Hedge funds purchased crude after disruption to offshore production in the Gulf of Mexico lasted longer than expected, extending a drawdown of already-tight petroleum inventories.
In the week to Sept. 14, hedge funds and other money managers purchased the equivalent of 41 million barrels in the six most important petroleum futures and options contracts, according to exchange and regulatory data.
Purchases have totalled 116 million barrels over the last three weeks as a result of Hurricane Ida, partially reversing sales of 268 million barrels over the previous 10 weeks as a result of the resurgent coronavirus epidemic.
Last week’s buying was concentrated in NYMEX and ICE WTI (+27 million barrels) and to a lesser extent Brent (+19 million).
There were smaller purchases in U.S. gasoline (+3 million) but sales of U.S. diesel (-7 million) and European gasoil (-2 million).

Dataset excerpts:

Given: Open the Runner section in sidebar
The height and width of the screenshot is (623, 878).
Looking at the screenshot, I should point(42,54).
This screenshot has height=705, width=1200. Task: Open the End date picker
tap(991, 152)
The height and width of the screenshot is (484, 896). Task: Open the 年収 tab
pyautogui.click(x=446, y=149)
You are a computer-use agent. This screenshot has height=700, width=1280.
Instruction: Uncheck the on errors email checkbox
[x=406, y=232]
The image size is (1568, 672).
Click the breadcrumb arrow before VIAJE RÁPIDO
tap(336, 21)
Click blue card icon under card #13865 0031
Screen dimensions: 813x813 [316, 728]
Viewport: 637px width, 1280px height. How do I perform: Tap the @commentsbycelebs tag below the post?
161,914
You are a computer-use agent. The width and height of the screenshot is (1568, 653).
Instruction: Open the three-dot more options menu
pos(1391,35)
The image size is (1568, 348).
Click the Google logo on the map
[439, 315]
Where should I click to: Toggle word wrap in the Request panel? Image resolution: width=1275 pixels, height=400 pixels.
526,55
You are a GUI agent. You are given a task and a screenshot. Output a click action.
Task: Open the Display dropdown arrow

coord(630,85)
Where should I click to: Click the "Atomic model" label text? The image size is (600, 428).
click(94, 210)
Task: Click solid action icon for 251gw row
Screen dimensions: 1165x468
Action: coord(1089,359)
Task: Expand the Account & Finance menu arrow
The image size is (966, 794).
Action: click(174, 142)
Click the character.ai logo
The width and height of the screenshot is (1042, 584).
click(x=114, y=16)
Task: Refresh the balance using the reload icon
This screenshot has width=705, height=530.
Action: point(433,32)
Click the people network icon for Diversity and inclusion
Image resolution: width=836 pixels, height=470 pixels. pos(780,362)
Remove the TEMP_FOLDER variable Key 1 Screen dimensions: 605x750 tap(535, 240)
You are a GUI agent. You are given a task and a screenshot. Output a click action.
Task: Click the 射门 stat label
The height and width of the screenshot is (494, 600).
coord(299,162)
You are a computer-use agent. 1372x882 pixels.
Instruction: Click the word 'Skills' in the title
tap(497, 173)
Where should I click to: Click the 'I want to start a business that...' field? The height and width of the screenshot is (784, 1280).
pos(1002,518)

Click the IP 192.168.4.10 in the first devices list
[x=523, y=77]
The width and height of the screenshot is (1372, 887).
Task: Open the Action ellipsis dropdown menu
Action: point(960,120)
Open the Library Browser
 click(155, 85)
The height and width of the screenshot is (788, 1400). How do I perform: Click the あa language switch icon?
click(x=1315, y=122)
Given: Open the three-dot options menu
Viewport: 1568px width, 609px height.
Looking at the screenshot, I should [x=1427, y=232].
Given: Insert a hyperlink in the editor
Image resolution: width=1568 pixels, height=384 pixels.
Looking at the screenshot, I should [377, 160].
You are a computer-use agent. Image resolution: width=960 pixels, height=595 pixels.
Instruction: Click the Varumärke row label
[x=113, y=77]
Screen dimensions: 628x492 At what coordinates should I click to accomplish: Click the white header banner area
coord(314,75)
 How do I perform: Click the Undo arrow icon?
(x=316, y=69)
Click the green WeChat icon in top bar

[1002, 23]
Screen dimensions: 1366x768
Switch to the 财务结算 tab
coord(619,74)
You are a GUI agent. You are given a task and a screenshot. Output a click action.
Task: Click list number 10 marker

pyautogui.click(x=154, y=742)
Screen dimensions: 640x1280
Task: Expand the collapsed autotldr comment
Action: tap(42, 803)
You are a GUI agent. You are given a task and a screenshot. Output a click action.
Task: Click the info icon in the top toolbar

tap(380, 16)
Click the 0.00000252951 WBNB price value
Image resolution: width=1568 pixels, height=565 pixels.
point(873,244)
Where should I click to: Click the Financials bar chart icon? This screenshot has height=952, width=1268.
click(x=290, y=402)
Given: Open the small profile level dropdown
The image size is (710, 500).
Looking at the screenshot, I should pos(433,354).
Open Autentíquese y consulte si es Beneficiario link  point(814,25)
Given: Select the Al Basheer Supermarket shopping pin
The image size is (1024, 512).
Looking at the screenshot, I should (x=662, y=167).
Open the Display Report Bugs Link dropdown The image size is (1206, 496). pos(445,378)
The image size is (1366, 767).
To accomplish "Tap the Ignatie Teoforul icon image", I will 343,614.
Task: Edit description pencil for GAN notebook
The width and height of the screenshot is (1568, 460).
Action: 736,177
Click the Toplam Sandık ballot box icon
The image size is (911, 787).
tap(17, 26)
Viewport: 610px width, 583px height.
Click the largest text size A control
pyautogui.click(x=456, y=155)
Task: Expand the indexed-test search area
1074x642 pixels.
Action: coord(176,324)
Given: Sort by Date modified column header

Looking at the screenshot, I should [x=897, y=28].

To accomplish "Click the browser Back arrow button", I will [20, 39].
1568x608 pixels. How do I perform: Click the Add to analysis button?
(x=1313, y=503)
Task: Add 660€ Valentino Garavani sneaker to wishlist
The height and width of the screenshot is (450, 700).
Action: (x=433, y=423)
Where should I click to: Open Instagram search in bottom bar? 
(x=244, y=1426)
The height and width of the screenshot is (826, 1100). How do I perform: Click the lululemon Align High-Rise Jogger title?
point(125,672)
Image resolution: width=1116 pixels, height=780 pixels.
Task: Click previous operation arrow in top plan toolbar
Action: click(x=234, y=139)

▶ _Using the information_
1 – Copy everything in the oil market report from "Hedge funds purchased" down to "already-tight petroleum inventories.".
2 – Carry on the oil market report past its final sentence.
The listing has nothing to do with the oil market report.

▶ _Outputs in order_
1 –
Hedge funds purchased crude after disruption to offshore production in the Gulf of Mexico lasted longer than expected, extending a drawdown of already-tight petroleum inventories.

2 –
Most of the adjustment came from creation of new bullish long positions (+37 million barrels) rather than closure of previous bearish short ones (-3 million), consistent with hurricane-induced output losses.
Ida had already resulted in the loss of more than 20 million barrels of production by Sept. 10, with a corresponding reduction in U.S. petroleum inventories, according to the U.S. Energy Information Administration.
Commercial inventories outside the strategic petroleum reserve had fallen to their lowest level for the time of year since 2014 (“Weekly petroleum status report”, EIA, Sept. 15).
Ida extended and accelerated the reduction in inventories already occurring despite the resurgence of coronavirus infections over the summer (https://tmsnrt.rs/39mpYry).
As a result, portfolio managers have started to rebuild their highly bullish positioning, after moderating it between June and late August.
The combined position across all six contracts climbed to 793 million barrels (72nd percentile for all weeks since 2013), up from a recent low of 677 million (59th percentile) on Aug. 24.
The ratio of bullish long positions to bearish short ones has risen to 5.68:1 (77th percentile) from 4.25:1 (58th percentile) on Aug. 24.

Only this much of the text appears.